Bitcoin and other cryptocurrencies.
Soluna will use the money it makes from mining to further develop
the wind farm, says CEO John Belizaire, who adds that it will also be
able to make money selling power to the Moroccan grid. He believes
Soluna’s “vertically integrated” mining model represents not only a
cleaner way to maintain Bitcoin’s and other blockchain networks, but
also a new way to fund renewable-energy development.
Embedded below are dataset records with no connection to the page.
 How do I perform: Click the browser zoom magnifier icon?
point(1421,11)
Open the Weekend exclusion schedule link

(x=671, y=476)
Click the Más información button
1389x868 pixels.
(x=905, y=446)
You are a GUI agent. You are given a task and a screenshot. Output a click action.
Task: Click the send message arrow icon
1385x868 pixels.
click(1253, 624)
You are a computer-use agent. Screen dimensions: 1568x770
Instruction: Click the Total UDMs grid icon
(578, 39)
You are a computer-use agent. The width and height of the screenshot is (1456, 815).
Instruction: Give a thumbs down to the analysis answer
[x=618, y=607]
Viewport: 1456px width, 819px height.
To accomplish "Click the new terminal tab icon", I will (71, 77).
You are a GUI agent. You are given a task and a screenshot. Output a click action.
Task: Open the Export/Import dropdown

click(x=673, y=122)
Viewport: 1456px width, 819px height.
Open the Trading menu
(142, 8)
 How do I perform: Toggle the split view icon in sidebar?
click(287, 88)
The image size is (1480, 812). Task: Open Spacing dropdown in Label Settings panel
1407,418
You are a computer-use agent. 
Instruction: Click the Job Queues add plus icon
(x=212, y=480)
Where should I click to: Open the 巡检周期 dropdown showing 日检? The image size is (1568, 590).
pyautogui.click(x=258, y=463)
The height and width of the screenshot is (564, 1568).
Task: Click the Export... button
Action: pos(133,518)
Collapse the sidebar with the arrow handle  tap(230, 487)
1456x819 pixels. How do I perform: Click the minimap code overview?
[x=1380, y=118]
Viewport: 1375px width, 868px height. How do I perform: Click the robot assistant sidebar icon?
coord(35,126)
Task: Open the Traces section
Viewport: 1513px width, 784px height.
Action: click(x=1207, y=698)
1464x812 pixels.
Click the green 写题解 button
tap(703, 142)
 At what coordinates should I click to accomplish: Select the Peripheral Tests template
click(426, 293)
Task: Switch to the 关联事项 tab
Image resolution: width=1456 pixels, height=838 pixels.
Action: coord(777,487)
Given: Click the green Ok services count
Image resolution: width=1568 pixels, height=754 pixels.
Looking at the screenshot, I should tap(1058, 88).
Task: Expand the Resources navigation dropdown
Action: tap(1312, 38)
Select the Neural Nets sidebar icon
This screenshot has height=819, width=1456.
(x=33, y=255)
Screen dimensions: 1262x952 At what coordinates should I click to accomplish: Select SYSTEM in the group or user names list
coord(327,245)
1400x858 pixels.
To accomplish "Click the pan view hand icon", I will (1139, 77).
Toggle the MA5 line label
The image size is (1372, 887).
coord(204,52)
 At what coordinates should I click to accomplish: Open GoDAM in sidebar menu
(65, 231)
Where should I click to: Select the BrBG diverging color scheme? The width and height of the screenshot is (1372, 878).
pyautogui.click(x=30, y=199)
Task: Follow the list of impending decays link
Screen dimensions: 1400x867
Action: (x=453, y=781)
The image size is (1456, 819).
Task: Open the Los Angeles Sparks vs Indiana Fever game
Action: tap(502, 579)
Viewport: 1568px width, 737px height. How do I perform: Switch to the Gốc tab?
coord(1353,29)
Mining—the algorithmic process by which the network’s participants
agree that new Bitcoin transactions are valid—is what makes the network
so energy-intensive. Miners compete to add sets of new transactions,
called blocks, to the accounting ledger. This requires performing a
complex calculation many times repeatedly in an attempt to guess a
unique number that cryptographically links the new block to the previous
one. The process stores the data in a way that makes it extremely
difficult—and expensive—to tamper with, since changing data in one block
requires changing all the previous ones as well. (see “How secure is blockchain, really?”)
Electricity is the largest variable cost to miners, who can profit
as long as that cost is smaller than the value of the bitcoins they mint
as reward for maintaining the ledger. That’s a big reason why so many
mining operations are based in China, where in some regions it is
possible to purchase extremely cheap coal-fired power—as cheap as $0.03
per kilowatt-hour. (For comparison, the average residential rate in the
US in May of this year was just over $0.13 per kilowatt-hour.)
Soluna projects
(PDF) that its Moroccan wind farm will be able to generate power as
cheap as the cheapest Chinese coal power. Belizaire believes his company
is the first one aiming to develop and use its own energy resource for
crypto-mining. “Assuming you can develop the power at the lowest cost,
you by definition will always have the lowest cost, because no one is
going to change your power price,” he says. The company “anticipates
that it can profitably mine in almost any foreseeable cryptocurrency
price environment,” according to a white paper
(PDF). Belizaire says it will also be possible to take this business
model to other parts of the world, where Soluna can use it to develop
“similarly rich” clean power resources.
The company has, in effect, taken a long position on blockchain
technology. The bet is that the technology is in its “early, early days”
and is poised, Belizaire says, to usher in “a new internet, if you
will”—one based on decentralized computing. Even if more
energy-efficient consensus mechanisms emerge to replace Bitcoin’s mining
process, such a global “blockchain ecosystem” will still require lots
of energy—and it ought to be supplied by renewable resources, he says.